Former Treasury mandarin Jon Cunliffe, a member of the Bank’s interest rate-setting Monetary Policy Committee, was the only dissenter yesterday, voting to keep UK rates on hold at 0.5 per cent until such time as forecasters get a better fix on how war in Europe will affect Britain’s prospects as one of the most open economies in the world.

As recently as last autumn, Bank of England Governor Andrew Bailey was insisting that the rise in the cost of living was ‘transitory’ and would pass as the pandemic receded and world economies opened up again.

He obviously could not have predicted Russia’s invasion of Ukraine and its impact on already rocketing energy prices. 

Nevertheless, the screeching change of direction on interest rates leaves the Bank and Bailey looking embarrassingly out of step with events.

The Bank of England raised interest rates again today amid fears the rate of inflation will increase to around 8 per cent in the coming months – or even hit double digits

The Bank’s forecasting has been way off the mark and it should have acted much earlier to combat inflation.
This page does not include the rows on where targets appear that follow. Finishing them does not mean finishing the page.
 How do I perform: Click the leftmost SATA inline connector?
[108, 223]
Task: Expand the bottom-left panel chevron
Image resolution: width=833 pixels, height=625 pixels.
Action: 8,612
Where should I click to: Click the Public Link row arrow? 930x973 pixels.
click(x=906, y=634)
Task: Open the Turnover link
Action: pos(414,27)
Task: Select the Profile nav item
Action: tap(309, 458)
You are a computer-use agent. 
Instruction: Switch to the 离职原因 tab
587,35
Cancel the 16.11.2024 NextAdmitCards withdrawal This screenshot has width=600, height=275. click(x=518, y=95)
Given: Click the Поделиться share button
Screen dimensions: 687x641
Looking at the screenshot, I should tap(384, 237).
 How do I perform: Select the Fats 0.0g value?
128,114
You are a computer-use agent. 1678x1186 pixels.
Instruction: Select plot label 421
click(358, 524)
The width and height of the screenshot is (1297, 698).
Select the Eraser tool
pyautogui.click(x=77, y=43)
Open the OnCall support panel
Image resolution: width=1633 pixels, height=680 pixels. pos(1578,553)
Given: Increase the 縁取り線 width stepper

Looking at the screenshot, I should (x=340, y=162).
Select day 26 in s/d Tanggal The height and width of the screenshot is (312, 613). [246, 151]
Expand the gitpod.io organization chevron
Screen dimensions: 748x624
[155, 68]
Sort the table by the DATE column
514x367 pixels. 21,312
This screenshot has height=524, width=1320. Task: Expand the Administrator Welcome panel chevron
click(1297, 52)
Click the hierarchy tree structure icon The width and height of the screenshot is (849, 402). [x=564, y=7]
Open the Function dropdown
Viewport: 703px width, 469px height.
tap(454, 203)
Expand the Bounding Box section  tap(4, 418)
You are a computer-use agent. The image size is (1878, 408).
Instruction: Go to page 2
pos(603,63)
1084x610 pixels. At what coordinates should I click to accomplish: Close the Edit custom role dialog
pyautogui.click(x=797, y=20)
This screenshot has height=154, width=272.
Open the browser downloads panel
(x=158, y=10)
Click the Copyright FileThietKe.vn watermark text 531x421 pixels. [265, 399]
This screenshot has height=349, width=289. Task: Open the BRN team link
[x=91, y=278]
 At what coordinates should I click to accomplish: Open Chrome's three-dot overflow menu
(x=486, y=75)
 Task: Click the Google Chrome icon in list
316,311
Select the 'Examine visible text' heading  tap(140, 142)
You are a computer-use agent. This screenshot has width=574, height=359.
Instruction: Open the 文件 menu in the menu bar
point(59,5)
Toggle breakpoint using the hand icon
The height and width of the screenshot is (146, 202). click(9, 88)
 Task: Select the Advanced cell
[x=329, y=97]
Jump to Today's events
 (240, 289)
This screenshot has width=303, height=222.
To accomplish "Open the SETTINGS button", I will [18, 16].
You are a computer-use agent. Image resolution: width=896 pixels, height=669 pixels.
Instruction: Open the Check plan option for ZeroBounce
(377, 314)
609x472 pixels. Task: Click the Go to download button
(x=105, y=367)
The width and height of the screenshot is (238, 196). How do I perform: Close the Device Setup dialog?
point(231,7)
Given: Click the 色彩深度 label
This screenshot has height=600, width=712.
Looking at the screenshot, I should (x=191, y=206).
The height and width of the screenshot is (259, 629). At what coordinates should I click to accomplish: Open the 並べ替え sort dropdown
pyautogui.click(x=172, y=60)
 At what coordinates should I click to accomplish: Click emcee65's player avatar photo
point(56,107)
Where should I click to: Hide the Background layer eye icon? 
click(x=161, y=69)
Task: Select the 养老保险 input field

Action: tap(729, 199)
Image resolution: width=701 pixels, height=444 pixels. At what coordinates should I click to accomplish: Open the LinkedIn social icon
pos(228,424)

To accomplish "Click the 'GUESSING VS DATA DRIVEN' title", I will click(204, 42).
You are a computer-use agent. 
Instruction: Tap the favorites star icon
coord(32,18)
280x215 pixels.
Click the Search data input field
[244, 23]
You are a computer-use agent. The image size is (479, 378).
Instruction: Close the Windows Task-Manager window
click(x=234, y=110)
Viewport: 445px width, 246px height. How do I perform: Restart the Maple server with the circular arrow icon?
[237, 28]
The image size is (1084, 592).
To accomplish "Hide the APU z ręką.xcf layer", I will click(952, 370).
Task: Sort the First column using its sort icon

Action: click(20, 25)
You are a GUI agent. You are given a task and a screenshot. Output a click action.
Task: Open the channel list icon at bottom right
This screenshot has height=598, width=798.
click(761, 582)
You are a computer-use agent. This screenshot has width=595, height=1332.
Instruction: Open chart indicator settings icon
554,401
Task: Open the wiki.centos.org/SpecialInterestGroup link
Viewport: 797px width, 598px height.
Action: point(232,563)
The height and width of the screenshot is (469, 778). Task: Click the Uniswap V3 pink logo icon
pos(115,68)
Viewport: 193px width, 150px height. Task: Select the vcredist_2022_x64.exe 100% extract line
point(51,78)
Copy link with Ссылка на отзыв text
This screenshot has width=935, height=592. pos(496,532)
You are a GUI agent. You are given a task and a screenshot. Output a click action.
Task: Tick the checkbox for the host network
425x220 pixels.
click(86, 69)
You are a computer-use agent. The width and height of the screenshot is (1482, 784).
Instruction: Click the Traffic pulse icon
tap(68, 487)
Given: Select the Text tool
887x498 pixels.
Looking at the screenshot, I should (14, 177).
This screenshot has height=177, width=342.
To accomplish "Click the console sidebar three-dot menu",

That would have militated against the need to raise rates at such a turbulent juncture for national security, the global economy and financial markets.

Chancellor Rishi Sunak will have an opportunity to reverse some of the pain of the cost of living crisis in next week’s budget by postponing or cancelling the 1.25 percentage point rise in national insurance contributions. 

But, so far at least, there are no signs that Sunak is ready to do a reverse ferret and ‘spike the hike’.